Roberto Benigni definitivamente se robó el show en aquella fastuosa noche de la entrega del Oscar. Resultaba realmente impresionante verlo cruzar la sala montado en las butacas - haciendo caso omiso de la posibilidad de estropear algún peinado o quizás peor aún algún lujoso vestido - para subir a recoger su estatuilla. En ese momento él era pura emoción, quizás la misma que le hizo escribir ese hermoso mensaje cinematográfico que es en sí un canto a la vida.

"La vida es bella" es una de esas películas que se levanta necesariamente genial y original, frente a tanta competencia que existe en las realizaciones de la temática del holocausto.
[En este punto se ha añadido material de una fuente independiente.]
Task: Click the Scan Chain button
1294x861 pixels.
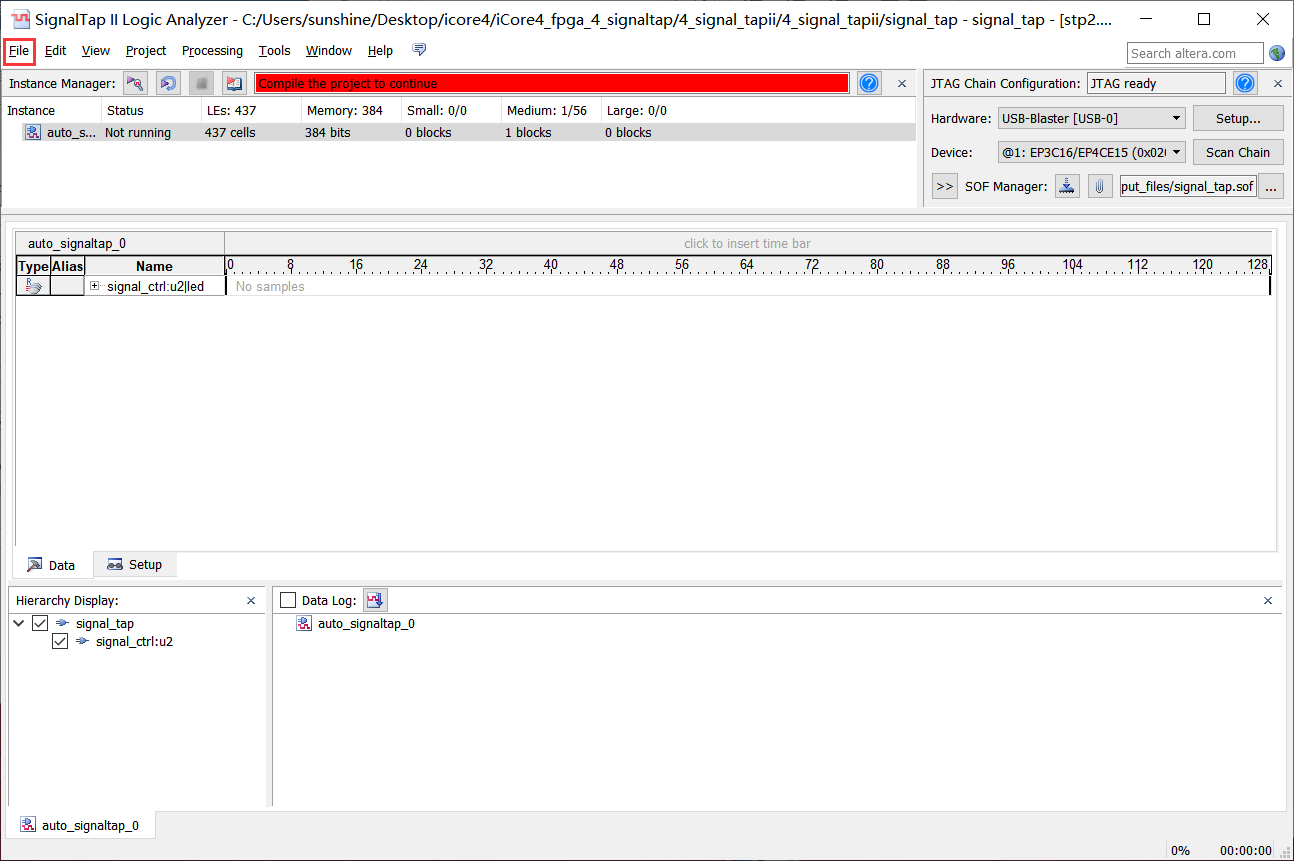Action: 1237,153

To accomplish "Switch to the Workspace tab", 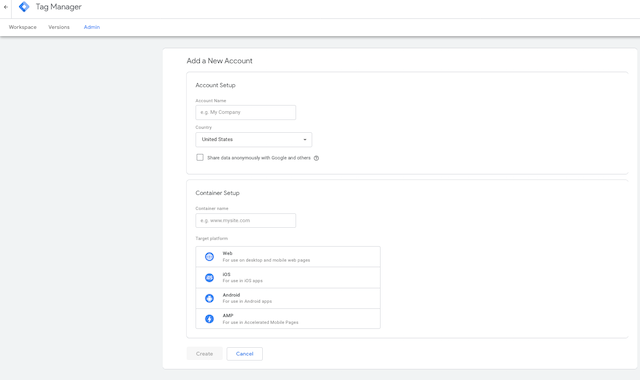I will (x=23, y=27).
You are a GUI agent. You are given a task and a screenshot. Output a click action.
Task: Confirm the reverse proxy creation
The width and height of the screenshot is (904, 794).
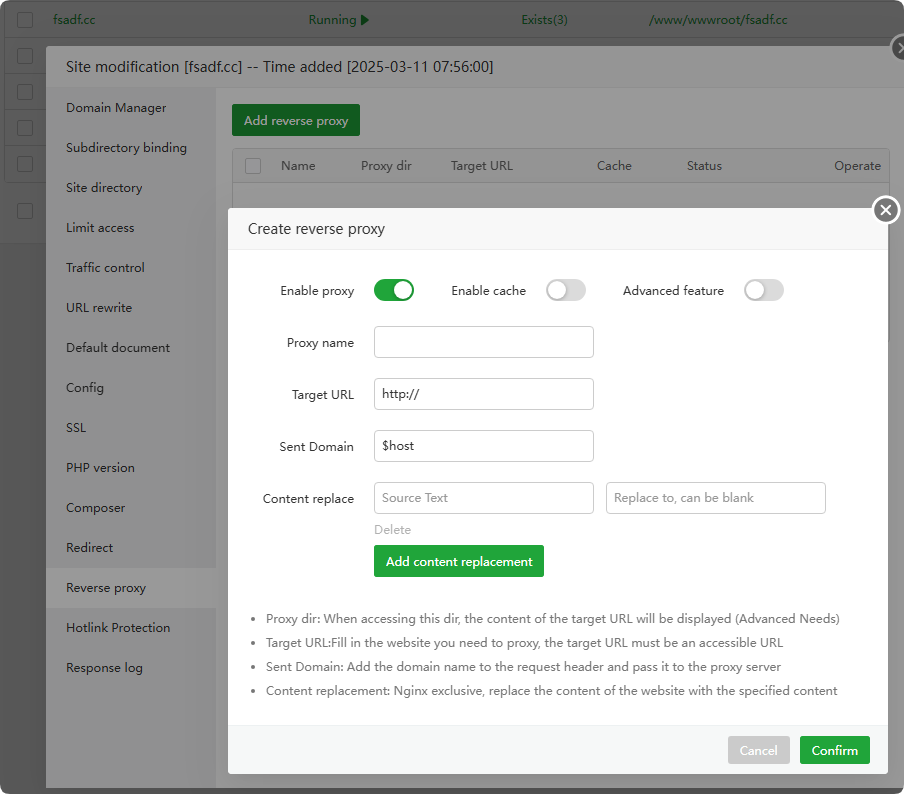pos(834,750)
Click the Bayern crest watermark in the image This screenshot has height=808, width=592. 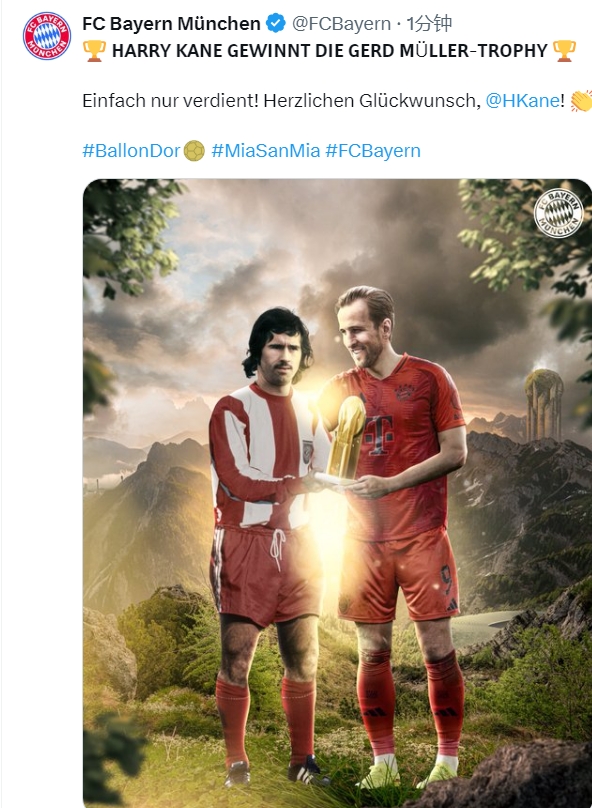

Mágicamente cuenta las experiencias de un padre que se empeña en encontrar el sentido humorístico de las situaciones extremas de un campo de concentración y todo eso con tal de hacer sentir bien a su hijo; de hacerle sentir que la vida puede ser un juego aún frente a las inhóspitas habitaciones de un campo de concentración.

En una entrevista de televisión Benigni dijo que le impresionaba ver como muchas personas en Estados Unidos se le acercaban para felicitarlo; algunos, poco tímidos le daban las gracias por su película. Yo no se de que forma reaccionaría si tuviera la oportunidad de conocer a este famoso director. A veces las palabras no fluyen con la elegancia o la belleza que uno quisiera en este tipo de oportunidades. Pero sinceramente sí creo que pudiera decirle, aquí reposadamente frente a mi computadora, que también agradezco su película, que es un artístico mensaje de esperanza. Ahora en un mundo globalizado, cuando otras guerras nos azotan, distintas sí, a aquellas de los años cuarentas pero tan crudas como la más insignificante de las luchas armadas lo puede ser.

El ser humano es bastante complejo, a través de las distintas culturas el hombre a tratado de explicar y entender su propia estructura. Desde los antiguos filósofos hasta los complejos psiquiatras. Esta parece ser una necesidad imperecedera en nosotros los humanos y además se sabe que las conductas agresivas parecen estar presentes a través de toda la historia, con tantas y variadas expresiones; pero también las historias sobre el amor en sus muy diversas manifestaciones. Entonces, parece que el individuo frente a las experiencias debe decidir como actuar, no es a veces tanto el problema como la solución que se les otorgue y, eso nos hace únicos; sin entrar en temas de catalogaciones sobre el éxito o el fracaso, porque todo esto requeriría una profunda disertación y esa no es la idea. Mi intención, más bien, es escribir humildemente este mensaje de agradecimiento inspirado en quien parece creer que el amor puede superar cualquier obstáculo.